If this is only affecting AMDGPU and libc, is it a problem? This optimization is very important. Of course, it would be great if it can be sped up.

I don't know if it's just a libc problem, it probably just highlights the problem since it's a considerably large application with a good number of atomic operations thanks to RPC calls. Maybe @ye-luo can let me know if he's had any compile time regressions recently. In any case a ~10x increase in link time is a little steep for a single optimization. I can always disable this pass in the libc build but I think that other large applications are going to see similar changes so we need to think of a way to do this that isn't so slow.

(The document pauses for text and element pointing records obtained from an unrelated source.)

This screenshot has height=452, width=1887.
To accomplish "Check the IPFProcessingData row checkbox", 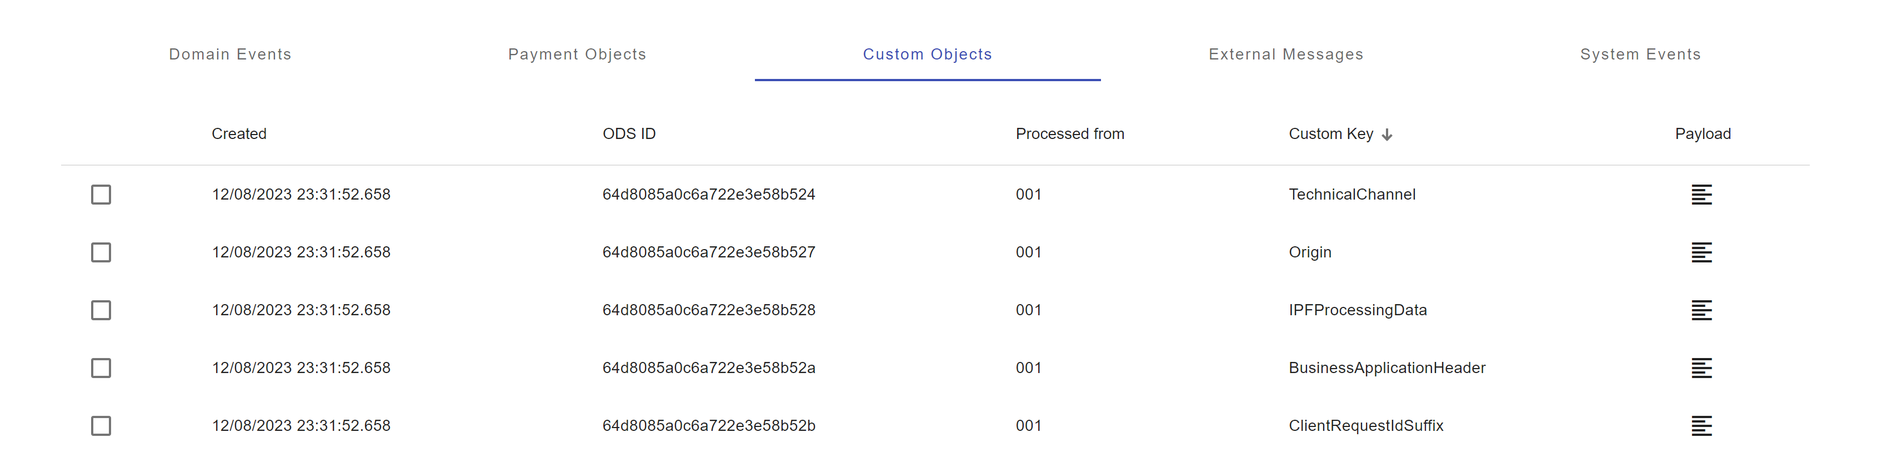I will (101, 310).
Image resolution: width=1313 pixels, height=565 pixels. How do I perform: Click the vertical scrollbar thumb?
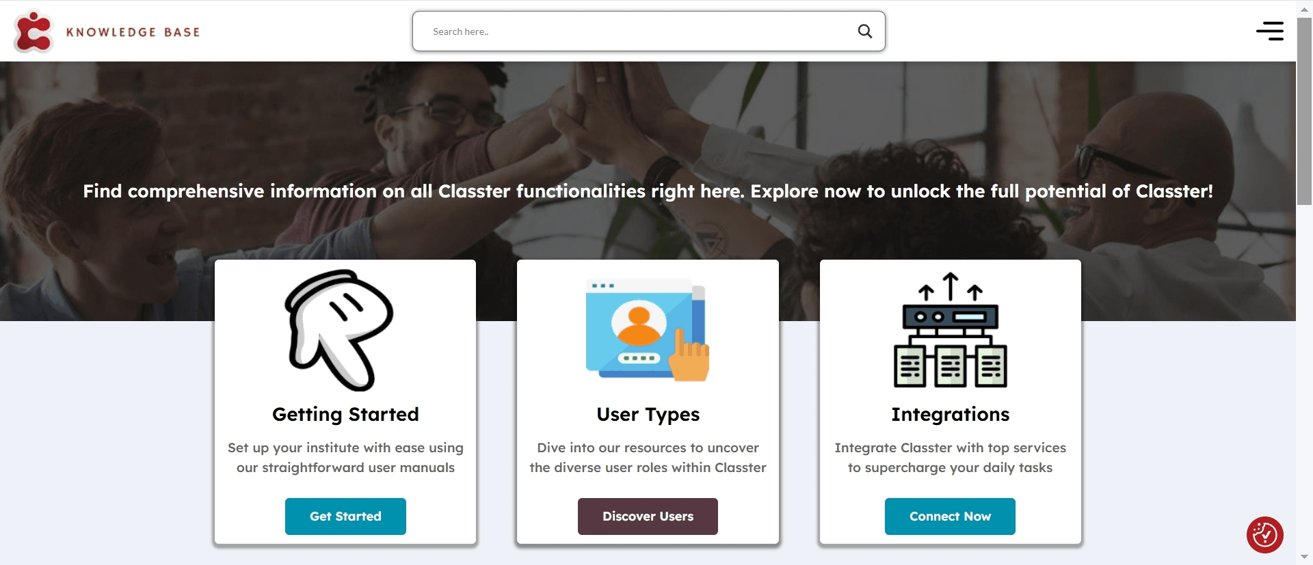point(1305,111)
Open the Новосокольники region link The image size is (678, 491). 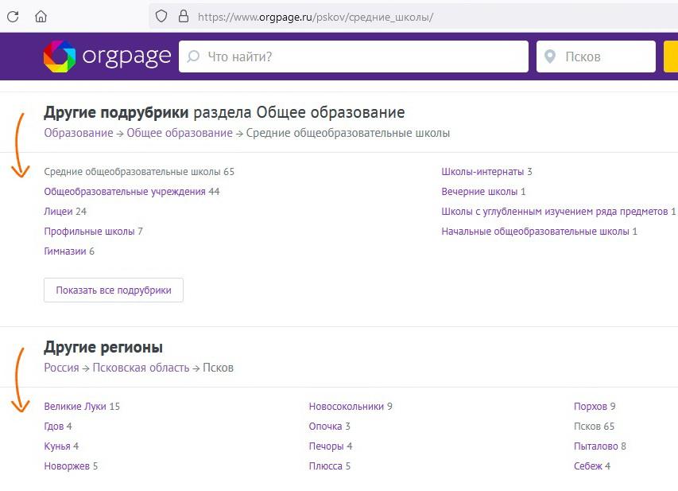[347, 406]
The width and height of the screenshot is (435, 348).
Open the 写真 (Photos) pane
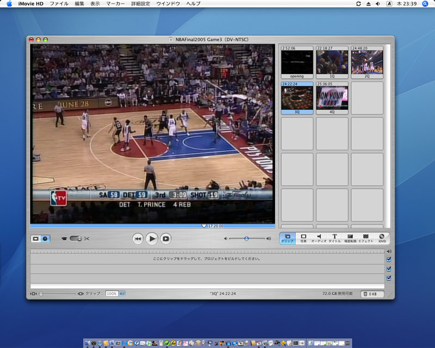pyautogui.click(x=303, y=238)
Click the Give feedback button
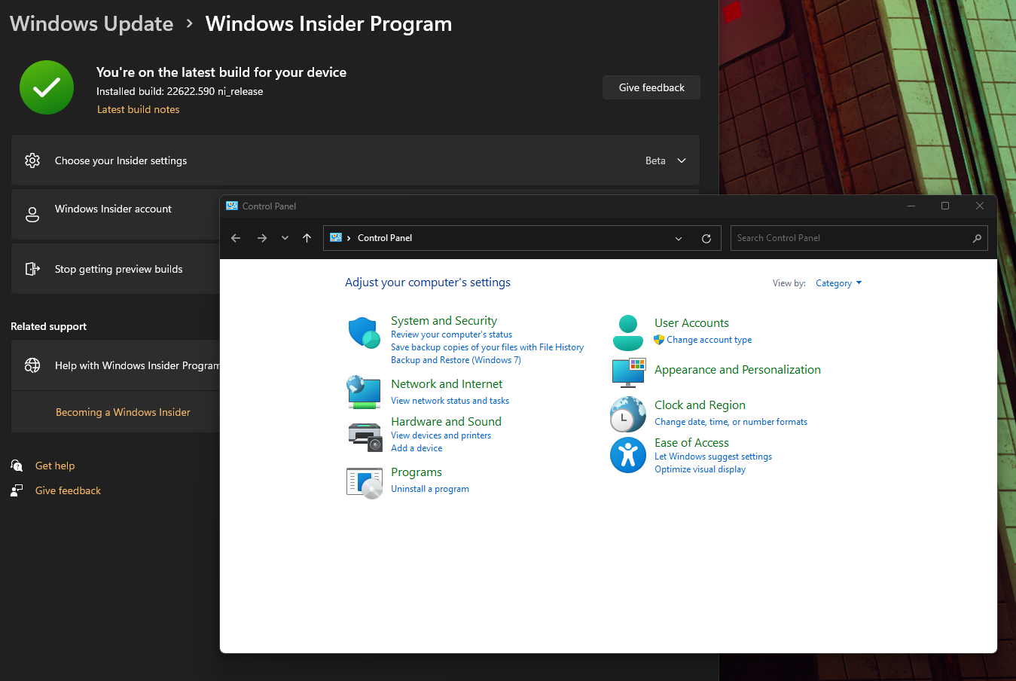1016x681 pixels. point(651,87)
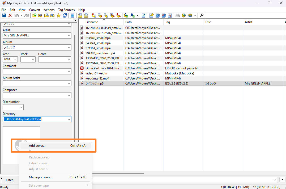This screenshot has width=286, height=189.
Task: Sort files by the Filename column header
Action: coord(92,22)
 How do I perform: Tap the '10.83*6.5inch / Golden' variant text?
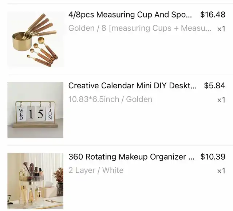tap(110, 99)
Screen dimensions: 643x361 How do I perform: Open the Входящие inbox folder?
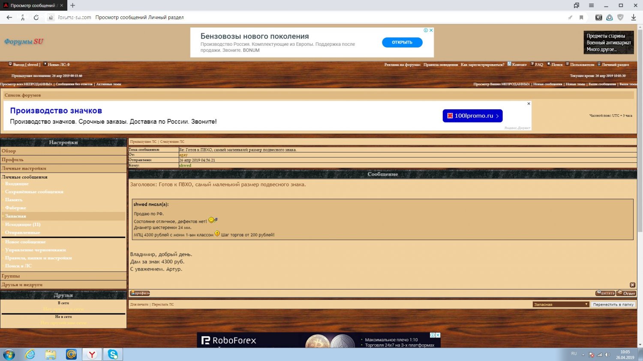click(17, 184)
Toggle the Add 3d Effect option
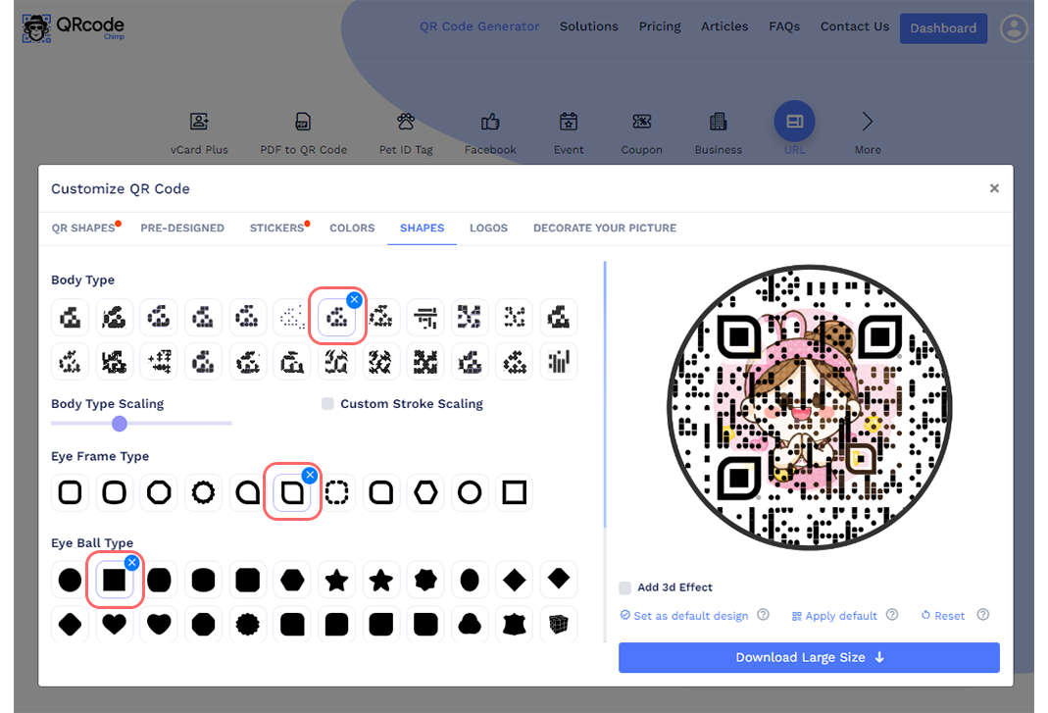The height and width of the screenshot is (713, 1048). (624, 587)
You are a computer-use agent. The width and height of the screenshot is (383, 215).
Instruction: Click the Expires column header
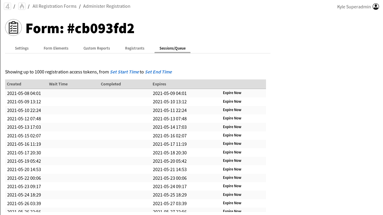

The newly added assertions at https://github.com/llvm/llvm-project/blob/1ebbbf1614cfdbf6d78f4f2a665cdea9cbb2beb8/llvm/lib/Target/AMDGPU/AMDGPUAtomicOptimizer.cpp#L774 and https://github.com/llvm/llvm-project/blob/1ebbbf1614cfdbf6d78f4f2a665cdea9cbb2beb8/llvm/lib/Target/AMDGPU/AMDGPUAtomicOptimizer.cpp#L802 during D147408 seems to be causing this problem. Verifying dominator tree is very expensive using assertions like this. The alternative to this check is -verify-dom-info which seems to be broken at this moment. Let me investigate.

The time for running libc tests is recovered without these assertions.

From the pass,

/ This pass optimizes atomic operations by using a single lane of a wavefront
/ to perform the atomic operation, thus reducing contention on that memory
/// location.

Could someone expand on this? The pass seems to take an atomic operation that lowers to a single instruction and replace it with a loop over active lanes, each of which calls that same instruction. How/when is that better?

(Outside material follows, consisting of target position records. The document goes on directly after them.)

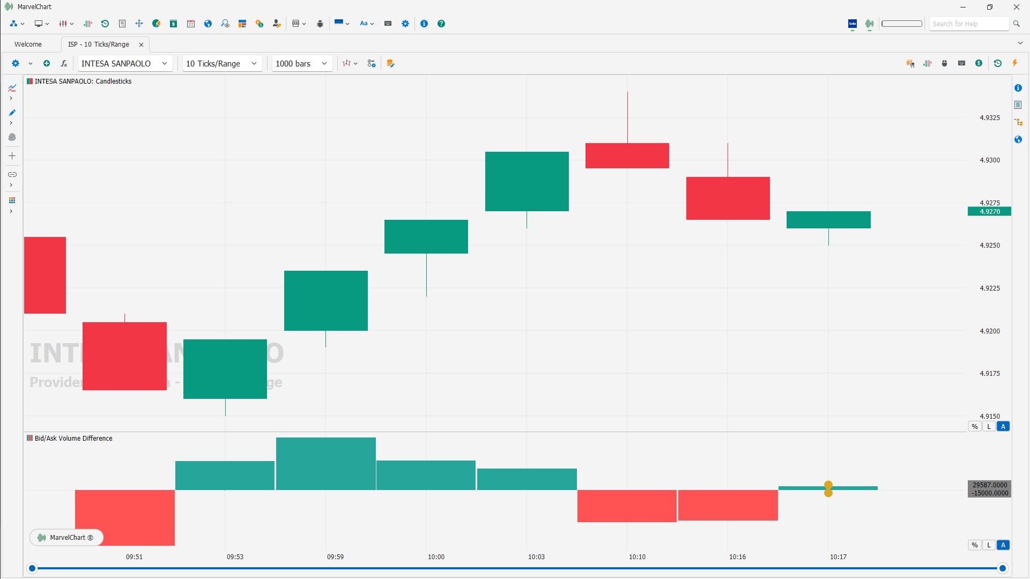The image size is (1030, 579).
Task: Click the fingerprint icon in left sidebar
Action: (12, 137)
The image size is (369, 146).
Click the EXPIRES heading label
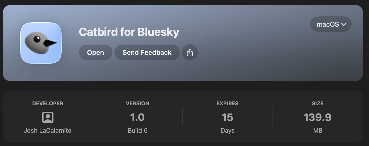pyautogui.click(x=227, y=103)
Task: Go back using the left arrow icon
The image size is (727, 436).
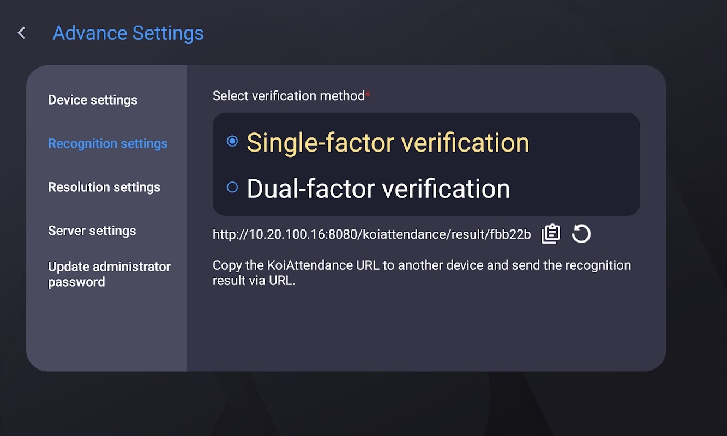Action: click(x=22, y=33)
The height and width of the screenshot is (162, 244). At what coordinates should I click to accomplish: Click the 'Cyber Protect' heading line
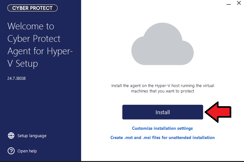pos(34,39)
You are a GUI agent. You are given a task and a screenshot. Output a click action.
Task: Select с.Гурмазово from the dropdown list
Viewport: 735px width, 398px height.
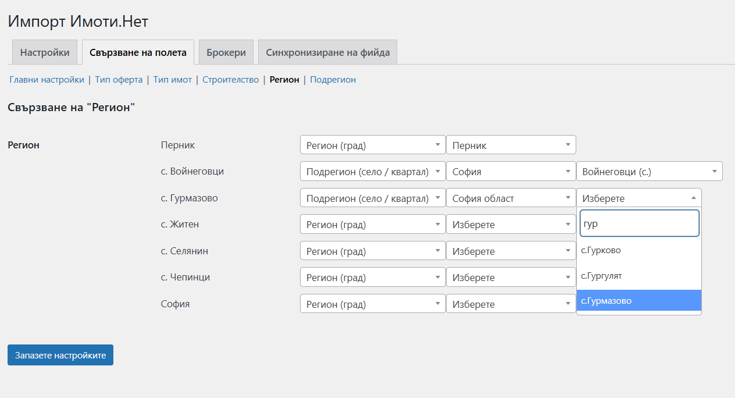pyautogui.click(x=638, y=301)
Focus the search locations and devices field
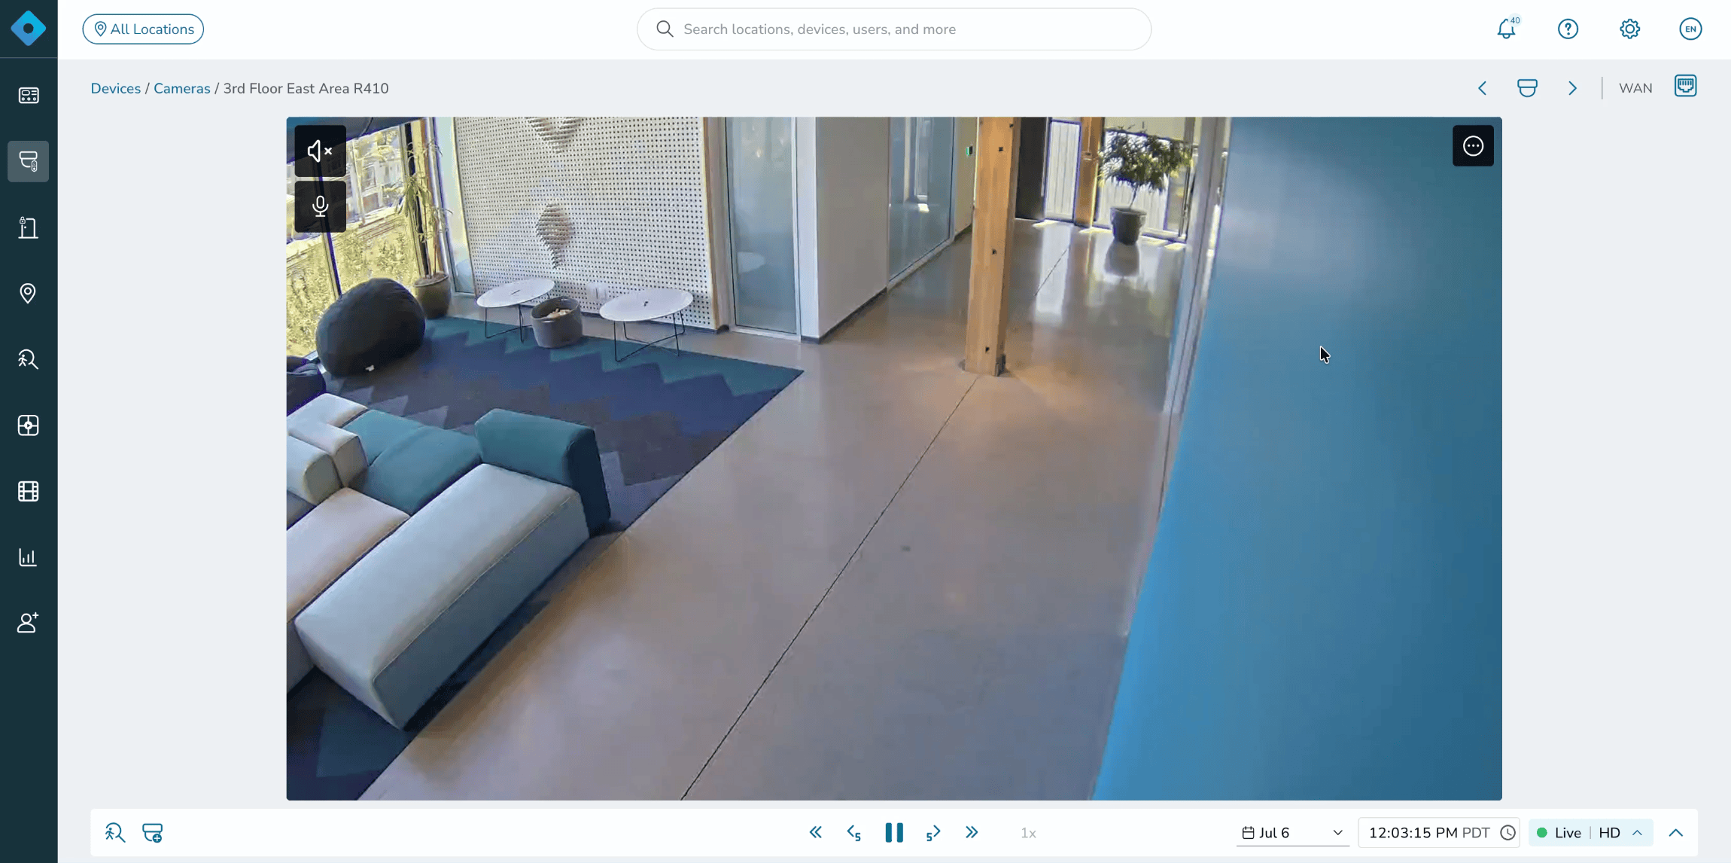The width and height of the screenshot is (1731, 863). click(894, 29)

foad added a comment.Jun 19 2023, 4:01 AM

The pass seems to take an atomic operation that lowers to a single instruction and replace it with a loop over active lanes, each of which calls that same instruction.

No - it takes an atomic operations that is executed by (we assume) many lanes, and replaces it with an atomic that is only executed by a single lane, because it is inside some kind of "if (laneid==0)" check.

To make this work you might have to fettle the inputs or outputs of the atomic op, to make it work "as if" it was executed many times by many lanes. E.g. for an atomic add you have to do a plus-reduction of the inputs to the many-lane atomic adds, to get the value to pass into the single-lane atomic add. That's where the loop comes in: it is one way of calculating the plus-reduction. But since it is only doing ALU work, it is still supposed to be better than running a whole bunch of serialised atomic memory operations.

I only have logs for the Kokkos build handy: this optimization was the second most expensive in total time with ~17% share.

@jplehr @ronlieb

This patch seems to have had catastrophic results on the build times in the libc project. See the buildbot where the build times have gone from ~15 minutes to over an hour https://lab.llvm.org/staging/#/builders/247. Reverting this patch causes the time for my to build a test to go from 55 seconds to 5 seconds. I can try to get pass timing later.

Hello @jhuber6 , Did D153261 recover the regression?

@jplehr @ronlieb

This patch seems to have had catastrophic results on the build times in the libc project. See the buildbot where the build times have gone from ~15 minutes to over an hour https://lab.llvm.org/staging/#/builders/247. Reverting this patch causes the time for my to build a test to go from 55 seconds to 5 seconds. I can try to get pass timing later.

Hello @jhuber6 , Did D153261 recover the regression?

Yes, I reverted the disabling on Tuesday.